> [Task prompt]:
Reproduce the rows below exactly, beginning with the first line and continuing through the line that contains "I want to click on sliders-icon, so".

(Stored records)
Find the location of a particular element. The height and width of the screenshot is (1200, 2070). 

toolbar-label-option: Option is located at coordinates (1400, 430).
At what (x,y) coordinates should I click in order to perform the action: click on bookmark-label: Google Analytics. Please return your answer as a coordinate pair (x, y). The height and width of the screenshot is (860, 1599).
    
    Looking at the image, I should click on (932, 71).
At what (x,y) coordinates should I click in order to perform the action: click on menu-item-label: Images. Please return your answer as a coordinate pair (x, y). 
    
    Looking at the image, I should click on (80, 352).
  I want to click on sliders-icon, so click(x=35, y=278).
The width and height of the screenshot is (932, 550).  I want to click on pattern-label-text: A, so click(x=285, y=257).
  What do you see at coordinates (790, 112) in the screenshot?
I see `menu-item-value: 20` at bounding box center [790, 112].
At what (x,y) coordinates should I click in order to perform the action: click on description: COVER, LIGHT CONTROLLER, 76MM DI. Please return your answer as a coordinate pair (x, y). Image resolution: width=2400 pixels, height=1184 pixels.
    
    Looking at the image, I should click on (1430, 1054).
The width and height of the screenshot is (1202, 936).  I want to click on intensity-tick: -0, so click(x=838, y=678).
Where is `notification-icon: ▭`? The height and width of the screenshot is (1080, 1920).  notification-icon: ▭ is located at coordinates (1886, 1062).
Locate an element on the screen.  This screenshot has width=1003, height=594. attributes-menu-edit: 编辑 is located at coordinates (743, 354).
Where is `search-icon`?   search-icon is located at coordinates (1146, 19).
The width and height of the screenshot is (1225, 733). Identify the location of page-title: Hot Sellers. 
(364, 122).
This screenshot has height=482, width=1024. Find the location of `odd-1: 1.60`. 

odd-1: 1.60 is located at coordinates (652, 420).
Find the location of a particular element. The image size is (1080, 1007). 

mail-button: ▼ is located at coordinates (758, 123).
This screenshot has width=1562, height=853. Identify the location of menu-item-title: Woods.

> [Answer below]:
Find the location of a particular element. The height and width of the screenshot is (1200, 2070). 

toolbar-label-option: Option is located at coordinates (1400, 430).
At what (x,y) coordinates should I click in order to perform the action: click on bookmark-label: Google Analytics. Please return your answer as a coordinate pair (x, y). The height and width of the screenshot is (860, 1599).
    
    Looking at the image, I should click on (932, 71).
At what (x,y) coordinates should I click in order to perform the action: click on menu-item-label: Images. Please return your answer as a coordinate pair (x, y). 
    
    Looking at the image, I should click on (80, 352).
  I want to click on sliders-icon, so click(x=35, y=278).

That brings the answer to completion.